Melanie's daughter, Hannah, was only a few years older than Ford, but somehow Melanie seemed more like my mother than a mother of my generation. At times she was out of touch—like the way she dreamed of naming two girls Mary-Kate and Ashley, sincerely having no idea who the Olsen twins are—yet other times she shocked me with her hints of style (Ray-Ban sunglasses, chic jogging stroller, a stylish red Acura she only drove on special occasions). Melanie exuded some kind of parental quality, and although she never talked intimately about her relationship with her husband, on the rare occasion I saw them kiss or hold hands, I recoiled like a kid walking in on his parents.

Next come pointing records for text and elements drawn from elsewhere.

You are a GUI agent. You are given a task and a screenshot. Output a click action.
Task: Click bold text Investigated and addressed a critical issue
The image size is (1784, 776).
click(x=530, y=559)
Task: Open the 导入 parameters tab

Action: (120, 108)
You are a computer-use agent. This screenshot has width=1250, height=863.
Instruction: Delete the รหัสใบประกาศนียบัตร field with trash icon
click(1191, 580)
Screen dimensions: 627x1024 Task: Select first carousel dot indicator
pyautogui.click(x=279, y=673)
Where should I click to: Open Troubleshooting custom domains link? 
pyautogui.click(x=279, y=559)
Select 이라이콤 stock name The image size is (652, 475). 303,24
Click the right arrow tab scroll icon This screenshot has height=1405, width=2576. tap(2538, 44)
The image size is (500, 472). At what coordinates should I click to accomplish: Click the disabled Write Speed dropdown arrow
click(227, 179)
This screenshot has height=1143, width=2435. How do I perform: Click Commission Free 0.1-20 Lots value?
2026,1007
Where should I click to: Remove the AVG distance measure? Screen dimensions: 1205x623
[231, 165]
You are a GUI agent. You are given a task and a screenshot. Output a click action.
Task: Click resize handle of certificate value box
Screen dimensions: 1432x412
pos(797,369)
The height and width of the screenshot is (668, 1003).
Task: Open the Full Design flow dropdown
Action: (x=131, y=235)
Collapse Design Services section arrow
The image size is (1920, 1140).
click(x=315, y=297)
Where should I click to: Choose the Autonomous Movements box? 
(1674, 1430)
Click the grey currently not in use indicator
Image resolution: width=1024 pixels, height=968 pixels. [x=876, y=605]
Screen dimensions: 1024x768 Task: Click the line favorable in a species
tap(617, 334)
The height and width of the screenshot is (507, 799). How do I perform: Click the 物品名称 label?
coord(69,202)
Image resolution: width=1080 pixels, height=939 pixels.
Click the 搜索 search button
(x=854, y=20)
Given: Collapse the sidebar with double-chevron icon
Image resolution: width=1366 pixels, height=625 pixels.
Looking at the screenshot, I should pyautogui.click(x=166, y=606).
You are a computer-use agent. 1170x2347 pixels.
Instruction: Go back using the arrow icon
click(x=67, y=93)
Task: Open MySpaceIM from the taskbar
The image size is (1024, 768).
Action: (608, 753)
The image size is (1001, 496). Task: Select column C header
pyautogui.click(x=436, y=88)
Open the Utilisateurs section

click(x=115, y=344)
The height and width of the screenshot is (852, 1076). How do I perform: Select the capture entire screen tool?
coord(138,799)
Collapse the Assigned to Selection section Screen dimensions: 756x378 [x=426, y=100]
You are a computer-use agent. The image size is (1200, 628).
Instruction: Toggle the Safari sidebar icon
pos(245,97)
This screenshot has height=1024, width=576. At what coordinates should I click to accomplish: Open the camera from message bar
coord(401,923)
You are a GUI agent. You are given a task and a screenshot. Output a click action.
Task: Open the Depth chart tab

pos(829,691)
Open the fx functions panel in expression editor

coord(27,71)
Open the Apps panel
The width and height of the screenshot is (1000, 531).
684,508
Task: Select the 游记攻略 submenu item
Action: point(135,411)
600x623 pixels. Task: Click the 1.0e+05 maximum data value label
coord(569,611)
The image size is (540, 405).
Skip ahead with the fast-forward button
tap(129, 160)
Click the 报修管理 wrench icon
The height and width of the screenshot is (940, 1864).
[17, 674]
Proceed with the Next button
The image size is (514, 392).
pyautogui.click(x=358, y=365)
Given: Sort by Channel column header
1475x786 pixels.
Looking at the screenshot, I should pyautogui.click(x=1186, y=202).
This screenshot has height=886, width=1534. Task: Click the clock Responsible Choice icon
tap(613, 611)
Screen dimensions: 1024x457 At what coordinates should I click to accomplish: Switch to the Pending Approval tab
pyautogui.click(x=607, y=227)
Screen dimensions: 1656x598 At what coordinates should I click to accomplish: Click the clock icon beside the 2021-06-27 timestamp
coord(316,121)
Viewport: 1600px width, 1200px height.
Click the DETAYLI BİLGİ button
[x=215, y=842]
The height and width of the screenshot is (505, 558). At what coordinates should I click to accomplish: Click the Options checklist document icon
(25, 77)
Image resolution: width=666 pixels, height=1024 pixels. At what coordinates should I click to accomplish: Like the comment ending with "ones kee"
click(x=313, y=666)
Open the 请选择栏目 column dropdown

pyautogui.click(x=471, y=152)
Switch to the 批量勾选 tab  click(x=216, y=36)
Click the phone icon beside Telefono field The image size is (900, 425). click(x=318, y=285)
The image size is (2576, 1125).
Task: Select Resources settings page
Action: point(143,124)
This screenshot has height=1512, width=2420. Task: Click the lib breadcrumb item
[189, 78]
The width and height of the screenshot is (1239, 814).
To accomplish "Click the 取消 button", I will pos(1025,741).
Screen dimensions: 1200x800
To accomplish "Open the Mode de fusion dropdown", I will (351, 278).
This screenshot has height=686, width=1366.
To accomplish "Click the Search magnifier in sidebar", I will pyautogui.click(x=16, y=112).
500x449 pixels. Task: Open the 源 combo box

Maybe it was Melanie's motherliness that attracted me to her, despite our differences. Maybe it was the doilies on her coffee
table, or the painted wood church she used to cover a box of Kleenex. Whatever the reason, something about her frequently caused me to inappropriately announce my feelings in her presence.

“I really think this predeployment stuff is getting to me,” I said suddenly, but Melanie didn't flinch. Perhaps she had already grown accustomed to my unfiltered bursts of emotion.

“I'm so on edge,” I said. “I mean, on the one hand I want to spend as much ‘quality time' with Dustin as possible before he goes, but on the other hand, he's driving me out of my mind and I can't wait for him to just leave already! Maybe it's knowing what might happen over there in Iraq. Somehow it feels different this time.”

I was rambling, so I bit my lip and clutched my sacklike purse closer to my lap. I hadn't thought I was nervous about the meeting, but now I felt like a fake. There I was, the one who had grown up in the Navy, and I was terrified.

“Have you tried praying about it?” Melanie asked. “Maybe you should come to my Bible study group sometime. I'd love to have you come with me.”

I pictured Melanie with her group, and an image of women with bows in their hair came to mind. Yet I was surprised by the lump of emotion that rose in my throat.

Kate's house was on the other side of town, or “across the river,” as locals like to say, in a fancy planned community with concrete swans spitting water in graceful arcs at the entrance. She was older than I, although not by much, so I surmised this higher standard of living (hardwood floors, track lighting) was due to the fact that Kate was a career woman, and always had been. In other words, Kate had her own money, and probably more of it than our pilot husbands.

When Melanie and I came into the house, dozens of women
were already sitting on a sea grass rug in the open living room. They were chatting and throwing back their heads with laughter, while perfume blanketed the air like netting. I felt uncomfortable—and maybe a little responsible—for Melanie, who is sensitive to strong odors and isn't the chatty type.